I have a Rollei A110 and I found the images were not sharp. I checked the
depth measurements of film gate and the cartridge back. There was about 15
thou' difference  - the film could flop about and with such a small frame,
any out of focus blurr is unacceptable. I cut a shaped piece of thick
cellophane (clear so I could still read the frame numbers) and slipped it
between the cartridge back and the paper backing. This helped to keep the
film tight against the gate and then the camera produced sharp negatives. A
PITA to swap it from cartridge to cartridge but I did not use the camera
very often. I guess this could be done with 126 cartridges too. My
Rolleiflex SL126 produces excellent photographs without any packing.

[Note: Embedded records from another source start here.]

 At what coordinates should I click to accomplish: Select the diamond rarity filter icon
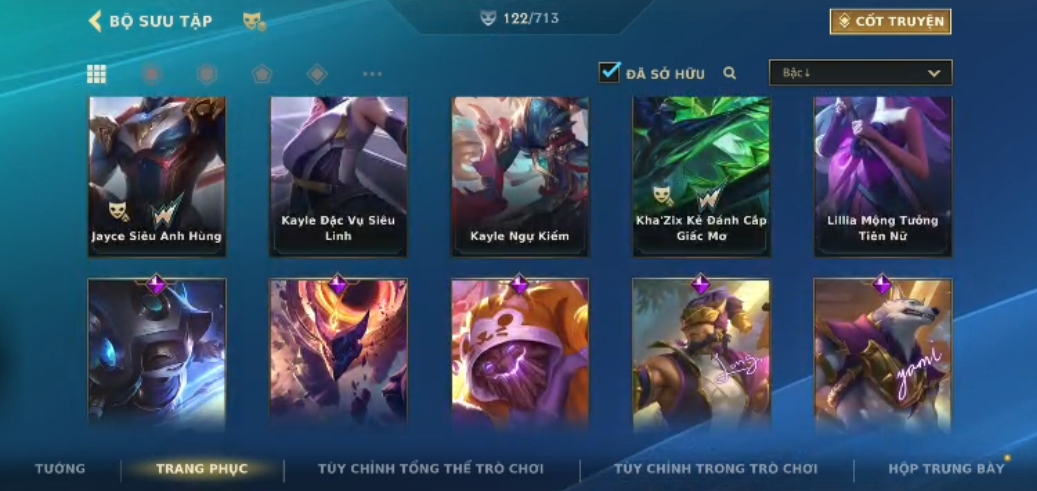coord(317,74)
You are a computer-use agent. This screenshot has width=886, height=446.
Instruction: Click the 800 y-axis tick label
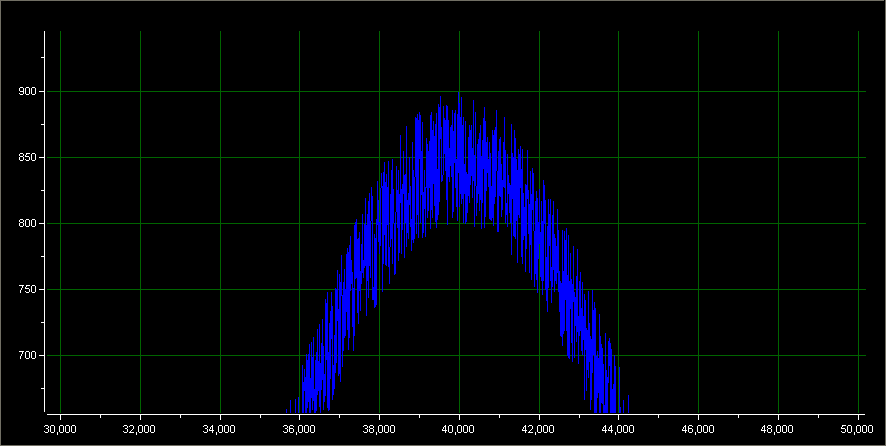tap(27, 224)
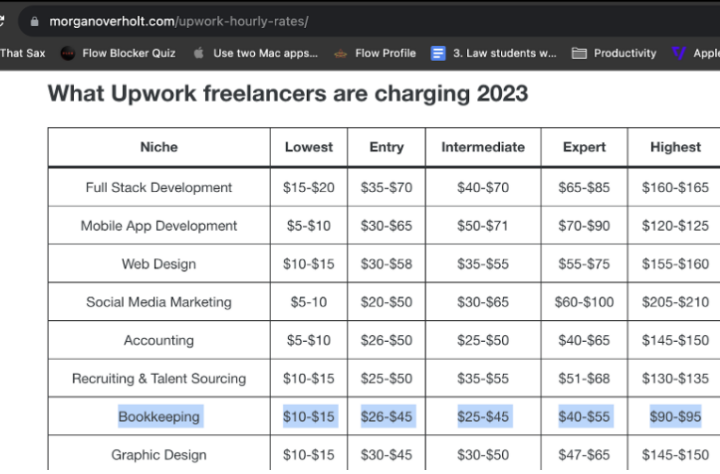Click the Expert column header
Screen dimensions: 720x474
[584, 147]
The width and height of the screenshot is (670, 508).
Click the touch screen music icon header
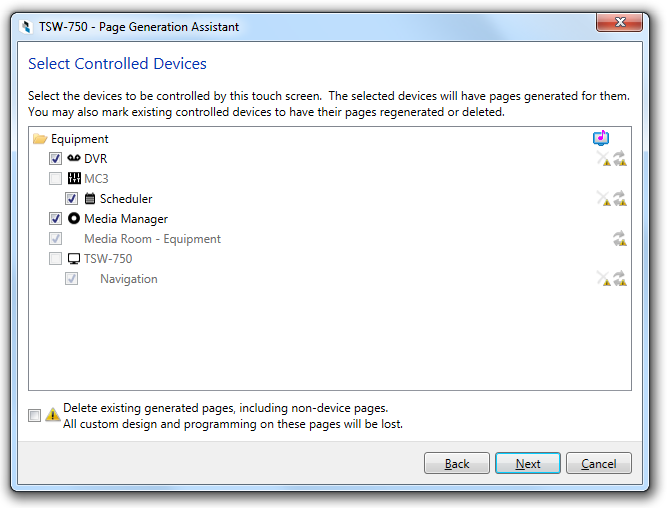click(x=601, y=138)
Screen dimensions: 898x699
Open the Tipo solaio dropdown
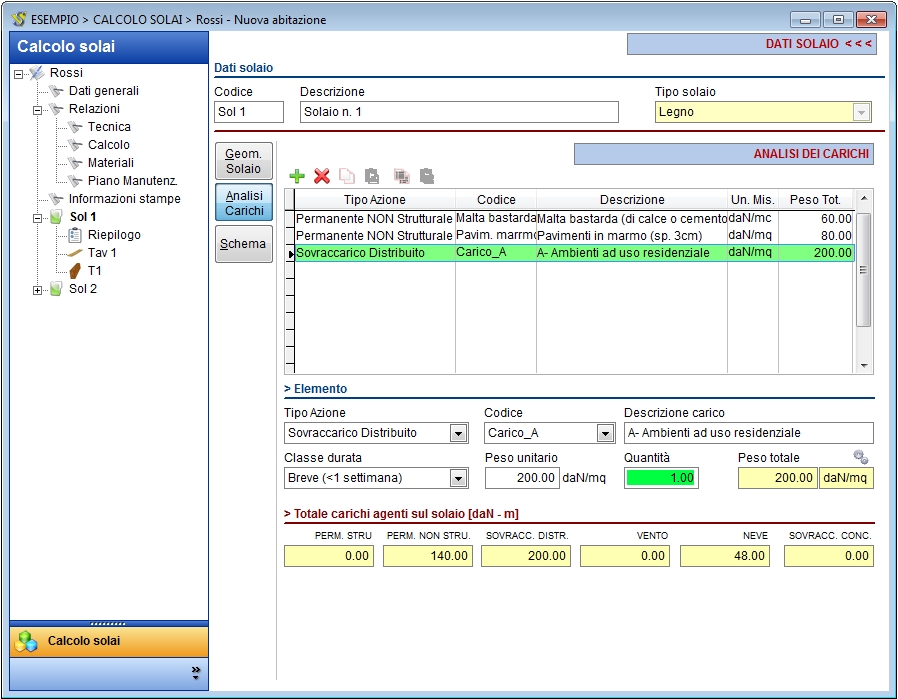coord(861,112)

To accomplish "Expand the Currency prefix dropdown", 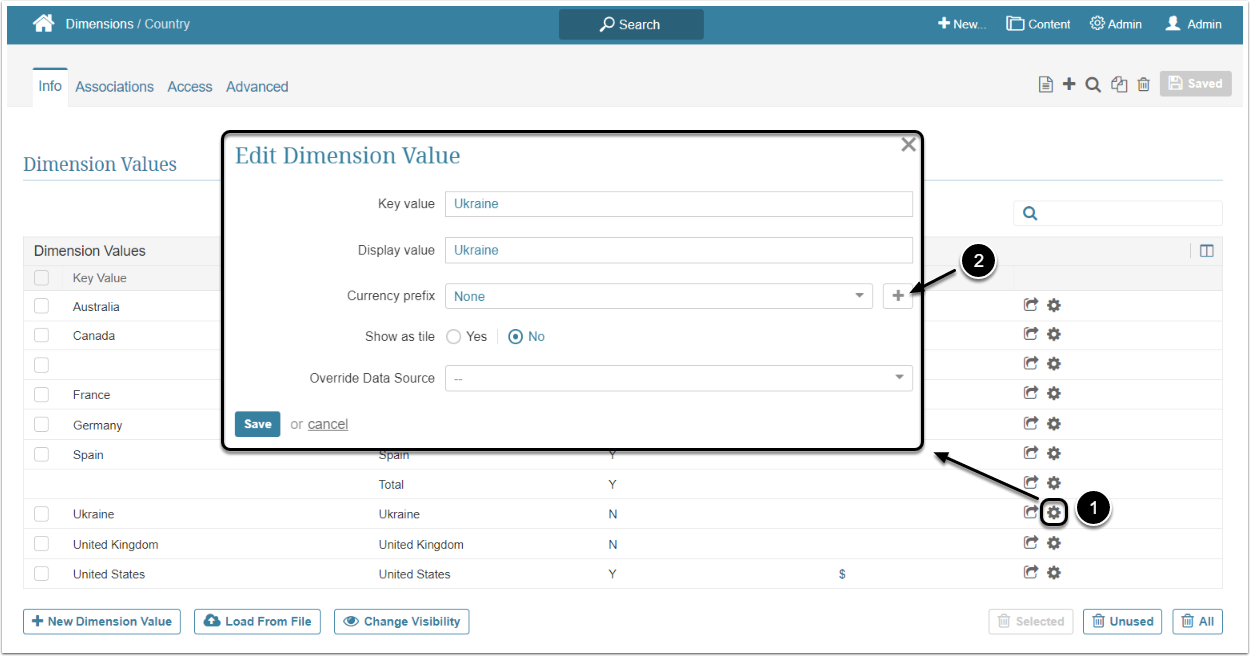I will (x=659, y=296).
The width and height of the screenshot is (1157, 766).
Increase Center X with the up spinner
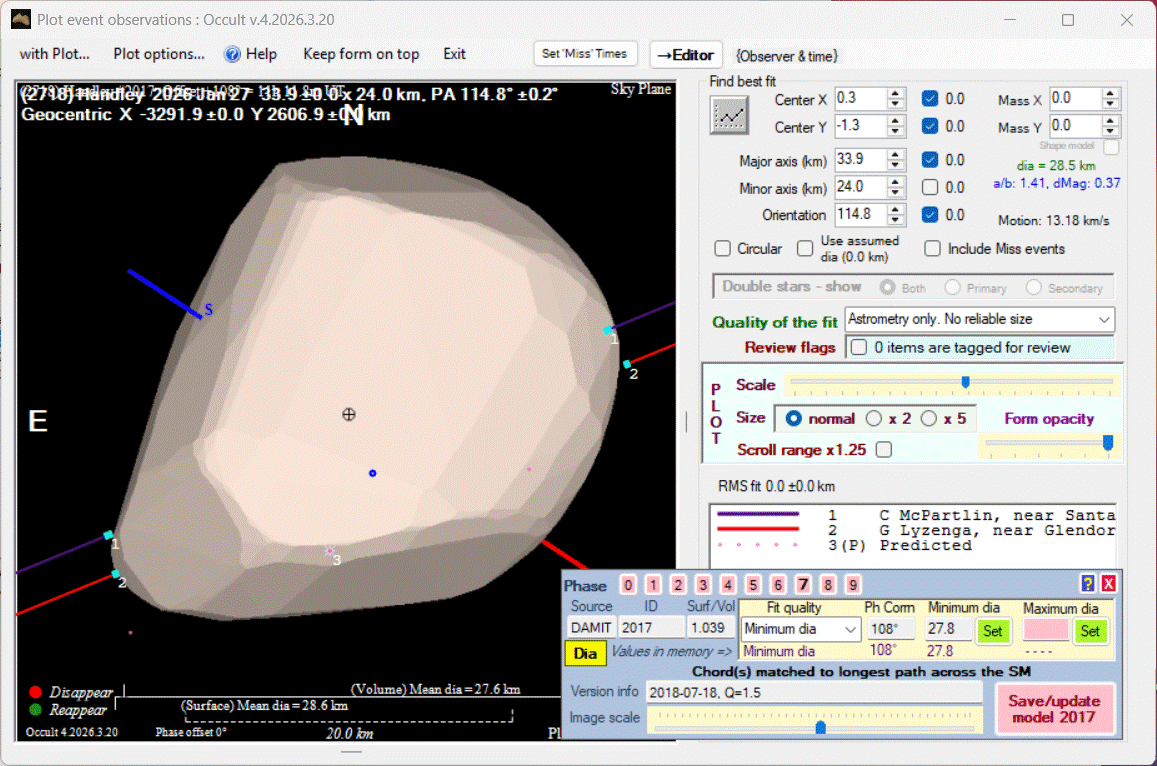(x=896, y=94)
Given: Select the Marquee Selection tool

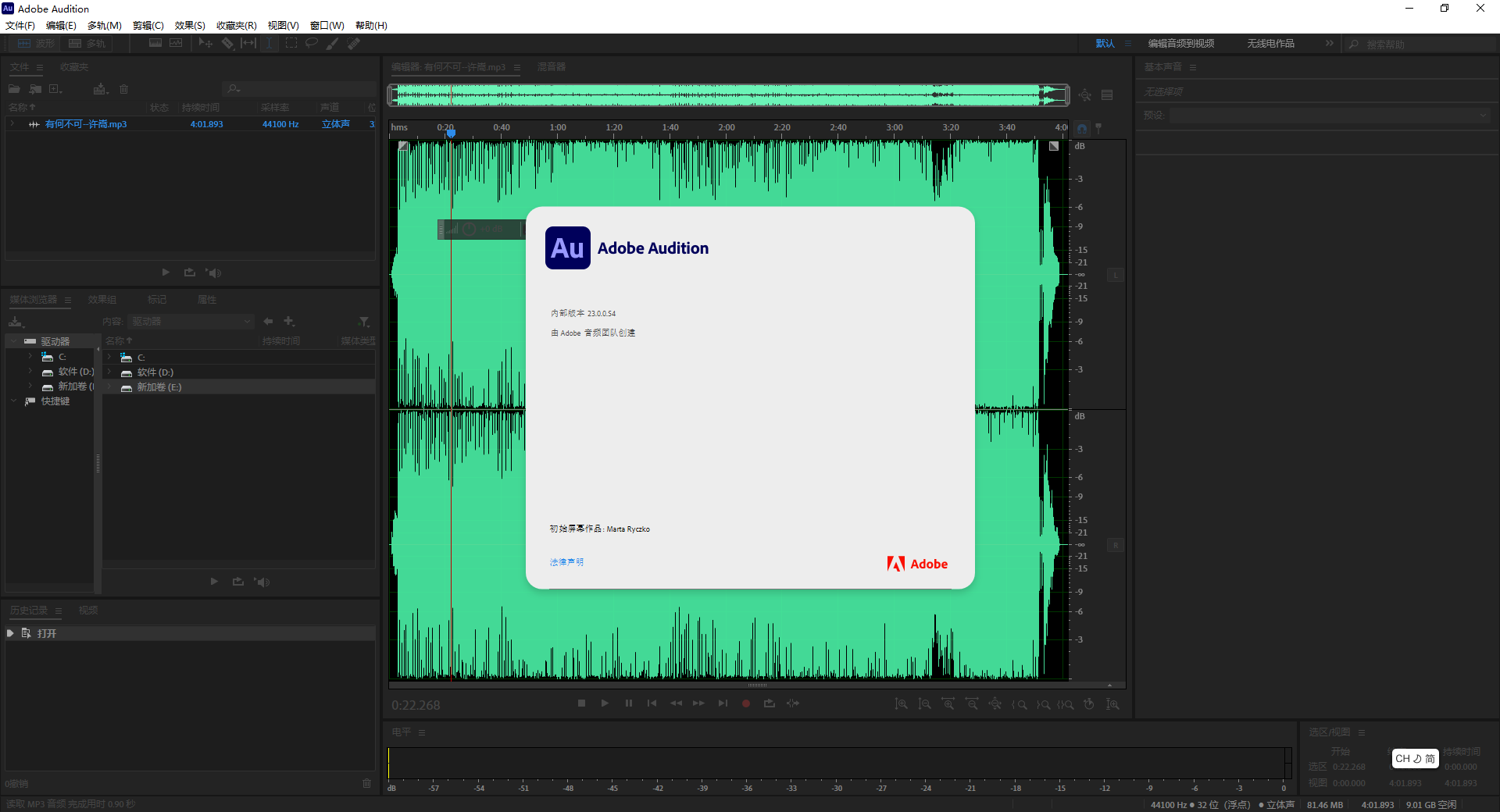Looking at the screenshot, I should tap(291, 43).
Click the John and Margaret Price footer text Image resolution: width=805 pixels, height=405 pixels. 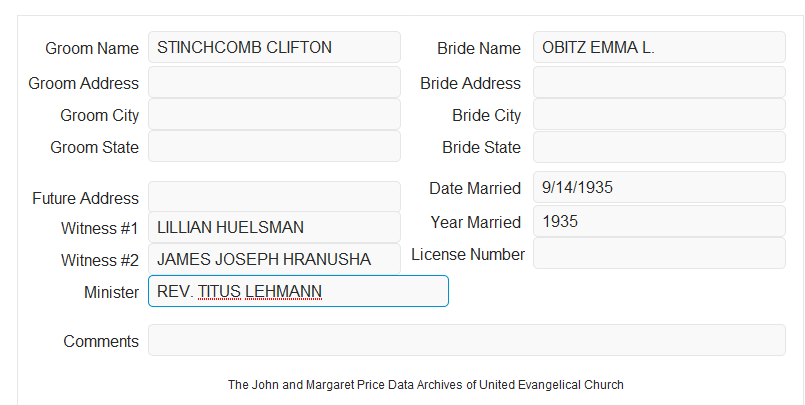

It is a pity that processing is so expensive - not surprising that film is
not readily available in these two formats.

John


On 19/07/2010 01:36, "Robert Creason" <rcreason-1@xxxxxxxxxxx> wrote:

> I bought one of Kodak's 110 cameras in the 70's wanting a pocket camera but
> wanting the best photo quality I could get.  I think it was a model 60.  It
> had a f2.7 lens and RF focusing.  Thinking this might give a good high
> quality print, but was very disappointed in its performance.  I don't think
> I could see much difference, if any, between it and the cheap, fixed focus
> version.  I think the negative size and the problems with cartridge loading
> could just not be overcome.  It was the most expensive one they made but was
> still a disappointment.
> Bob
>
>
>> -----Original Message-----
>> From: rollei_list-bounce@xxxxxxxxxxxxx
> [mailto:rollei_list-bounce@xxxxxxxxxxxxx] On
>> Behalf Of David Sadowski
>> Sent: Sunday, July 18, 2010 5:47 PM
>> To: rollei_list@xxxxxxxxxxxxx
>> Subject: [rollei_list] Re: OT: Kodak Film Formats
>>
>> From the Wikipedia:
>>
>> The 127 format made a comeback during the 1950s as the format of
>> choice for small inexpensive cameras such as the Brownie and
>> Satellite, and continued in wide use until surpassed by the 126 film
>> and 110 film "Instamatic" cartridges (introduced in 1963 and 1972
>> respectively), and especially by 35 mm.